The execution of Alabama death row inmate Joe Nathan James Jr. last month may have taken longer than any other capital punishment in US history, according to human rights organization Reprieve US.
As reported by The Guardian, an analysis conducted by the aforementioned group estimates that it took state officials between three and three and a half hours to carry out James' death penalty.
Reprieve US argues that this goes against the constitutional rights of US citizens to humane punishments.
“Subjecting a prisoner to three hours of pain and suffering is the definition of cruel and unusual punishment,” the director of Reprieve US, Maya Foa, said in a statement over the weekend. “States cannot continue to pretend that the abhorrent practice of lethal injection is in any way humane.”
As reported by CNN, James was given a lethal injection at the William C. Holman Correctional Facility in Atmore on July 28.
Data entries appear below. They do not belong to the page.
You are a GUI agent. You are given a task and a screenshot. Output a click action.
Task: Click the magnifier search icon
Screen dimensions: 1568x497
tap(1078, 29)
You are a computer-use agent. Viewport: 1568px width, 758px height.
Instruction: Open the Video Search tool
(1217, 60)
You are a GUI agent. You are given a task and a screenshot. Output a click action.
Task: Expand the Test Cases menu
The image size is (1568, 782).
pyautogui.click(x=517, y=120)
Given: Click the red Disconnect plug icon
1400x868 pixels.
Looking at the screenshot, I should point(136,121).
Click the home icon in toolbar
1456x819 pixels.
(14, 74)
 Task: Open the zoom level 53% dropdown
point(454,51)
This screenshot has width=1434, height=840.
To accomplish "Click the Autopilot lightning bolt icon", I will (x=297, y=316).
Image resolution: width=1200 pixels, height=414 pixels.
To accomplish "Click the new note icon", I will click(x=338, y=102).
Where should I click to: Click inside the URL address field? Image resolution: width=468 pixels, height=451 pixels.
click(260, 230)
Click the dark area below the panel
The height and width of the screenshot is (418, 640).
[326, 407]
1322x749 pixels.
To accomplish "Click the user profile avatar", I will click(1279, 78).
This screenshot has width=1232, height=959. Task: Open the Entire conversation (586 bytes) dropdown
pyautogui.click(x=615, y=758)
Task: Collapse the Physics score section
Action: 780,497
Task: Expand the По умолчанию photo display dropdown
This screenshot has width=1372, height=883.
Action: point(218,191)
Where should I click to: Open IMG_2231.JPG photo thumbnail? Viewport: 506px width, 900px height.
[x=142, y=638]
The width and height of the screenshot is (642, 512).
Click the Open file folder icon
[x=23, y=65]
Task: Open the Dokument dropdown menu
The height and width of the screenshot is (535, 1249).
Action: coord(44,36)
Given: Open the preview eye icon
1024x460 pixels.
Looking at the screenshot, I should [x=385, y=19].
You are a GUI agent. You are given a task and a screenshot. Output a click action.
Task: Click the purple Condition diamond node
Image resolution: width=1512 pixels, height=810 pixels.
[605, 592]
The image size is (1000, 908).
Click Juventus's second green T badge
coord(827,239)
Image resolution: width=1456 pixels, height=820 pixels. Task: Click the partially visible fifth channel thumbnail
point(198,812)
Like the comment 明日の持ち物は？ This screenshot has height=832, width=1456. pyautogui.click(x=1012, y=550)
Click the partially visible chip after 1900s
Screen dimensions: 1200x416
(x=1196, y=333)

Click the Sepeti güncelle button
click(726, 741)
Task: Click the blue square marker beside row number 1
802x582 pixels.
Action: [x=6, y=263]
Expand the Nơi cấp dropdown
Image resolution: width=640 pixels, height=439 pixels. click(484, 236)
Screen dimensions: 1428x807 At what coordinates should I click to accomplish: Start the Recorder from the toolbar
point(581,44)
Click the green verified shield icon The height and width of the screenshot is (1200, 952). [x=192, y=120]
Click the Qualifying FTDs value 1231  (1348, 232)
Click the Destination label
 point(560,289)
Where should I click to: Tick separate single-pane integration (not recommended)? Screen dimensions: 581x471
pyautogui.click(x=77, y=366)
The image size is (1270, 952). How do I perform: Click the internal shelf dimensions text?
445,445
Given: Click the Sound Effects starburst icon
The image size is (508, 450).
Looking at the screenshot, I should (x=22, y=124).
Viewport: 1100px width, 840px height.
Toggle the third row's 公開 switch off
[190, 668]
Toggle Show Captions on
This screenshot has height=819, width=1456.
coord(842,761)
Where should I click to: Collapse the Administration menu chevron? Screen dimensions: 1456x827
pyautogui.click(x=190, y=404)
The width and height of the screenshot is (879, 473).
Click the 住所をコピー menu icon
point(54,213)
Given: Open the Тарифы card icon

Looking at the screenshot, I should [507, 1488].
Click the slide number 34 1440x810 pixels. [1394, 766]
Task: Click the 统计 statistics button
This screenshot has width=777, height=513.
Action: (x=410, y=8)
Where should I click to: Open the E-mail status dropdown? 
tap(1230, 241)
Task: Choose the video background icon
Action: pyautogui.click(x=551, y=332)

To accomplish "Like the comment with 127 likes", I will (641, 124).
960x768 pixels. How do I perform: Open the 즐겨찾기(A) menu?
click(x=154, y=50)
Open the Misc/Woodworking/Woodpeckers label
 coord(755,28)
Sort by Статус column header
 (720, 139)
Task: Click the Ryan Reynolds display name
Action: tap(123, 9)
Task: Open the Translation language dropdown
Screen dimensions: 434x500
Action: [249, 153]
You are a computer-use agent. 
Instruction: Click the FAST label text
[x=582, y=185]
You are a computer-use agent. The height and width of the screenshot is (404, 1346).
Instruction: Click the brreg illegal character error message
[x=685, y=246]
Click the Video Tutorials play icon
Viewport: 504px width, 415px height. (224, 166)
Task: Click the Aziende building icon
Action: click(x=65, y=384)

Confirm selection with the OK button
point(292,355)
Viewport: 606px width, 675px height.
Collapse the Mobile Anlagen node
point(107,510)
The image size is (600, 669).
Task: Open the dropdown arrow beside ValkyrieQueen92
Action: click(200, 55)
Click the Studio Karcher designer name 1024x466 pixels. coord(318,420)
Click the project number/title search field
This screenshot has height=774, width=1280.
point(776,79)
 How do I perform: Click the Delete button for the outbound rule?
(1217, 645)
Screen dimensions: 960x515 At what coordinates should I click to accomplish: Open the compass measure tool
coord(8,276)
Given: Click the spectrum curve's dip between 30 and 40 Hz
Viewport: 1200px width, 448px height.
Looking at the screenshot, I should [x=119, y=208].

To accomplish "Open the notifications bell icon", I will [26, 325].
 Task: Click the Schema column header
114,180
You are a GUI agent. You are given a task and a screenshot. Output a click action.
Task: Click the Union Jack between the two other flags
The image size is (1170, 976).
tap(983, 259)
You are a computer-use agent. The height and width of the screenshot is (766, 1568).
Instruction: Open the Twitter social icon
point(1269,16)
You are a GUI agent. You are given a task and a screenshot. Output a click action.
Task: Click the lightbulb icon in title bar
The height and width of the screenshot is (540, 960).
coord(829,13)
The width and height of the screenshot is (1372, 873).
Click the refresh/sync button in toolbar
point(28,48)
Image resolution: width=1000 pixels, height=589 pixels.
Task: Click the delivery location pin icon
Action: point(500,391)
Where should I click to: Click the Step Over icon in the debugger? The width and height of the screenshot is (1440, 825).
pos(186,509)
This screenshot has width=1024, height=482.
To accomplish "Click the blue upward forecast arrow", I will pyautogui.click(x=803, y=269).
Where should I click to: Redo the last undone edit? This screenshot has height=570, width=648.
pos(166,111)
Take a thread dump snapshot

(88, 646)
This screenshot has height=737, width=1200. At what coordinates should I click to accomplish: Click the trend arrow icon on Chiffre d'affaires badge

He was executed over the 1994 murder of his ex-girlfriend - despite pleas from the victim's family to refrain from taking away the man's life.
The execution took place just two days after the US Court of Appeals rejected a motion to stay his execution. He was pronounced dead at 9:27 PM local time, but was supposed to be put to death some three hours earlier, at 6:00 PM.
In 1996, James was convicted of fatally shooting 26-year-old Faith Hall in Birmingham and was later given the death sentence.
Hall's daughters argued that James should serve a life sentence in prison. However, Alabama governor, Kay Ivey, stated that the execution would take place regardless.
In response to the governor's call to proceed with the execution, Hall's family said in a statement published by the local TV station WIAT:
"Today is a tragic day for our family. We are having to relive the hurt that this caused us many years ago. We hoped the state wouldn’t take a life simply because a life was taken and we have forgiven Mr Joe Nathan James Jr …
"We pray that God allows us to find healing after today and that one day our criminal justice system will listen to the cries of families like ours even if it goes against what the state wishes. Our voices matter and so does the life of Mr Joe Nathan James Jr."
James was said to have had a brief romance with Hall, later becoming obsessed with her after she rejected him and proceeded to harass and stalk her for months, before eventually going on to shoot her dead.
Per court documents, James managed to get inside her friend's apartment on August 15, 1994 and shot Hall three times.
A jury found James guilty of capital murder and voted to recommend the death penalty, which was imposed by a judge.
This was overturned when a state appeals court ruled a judge had wrongly submitted police reports as evidence for the jury. James had a retrial in 1999 and was again sentenced to death.
Hall's daughters were aged three and six when they lost their mother. The two said they would rather James serve life in prison.
"I just feel like we can’t play God. We can’t take a life. And it’s not going to bring my mom back," Terryln Hall told The Associated Press.
"We thought about it and prayed about it, and we found it in ourselves to forgive him for what he did. We really wish there was something that we could do to stop it."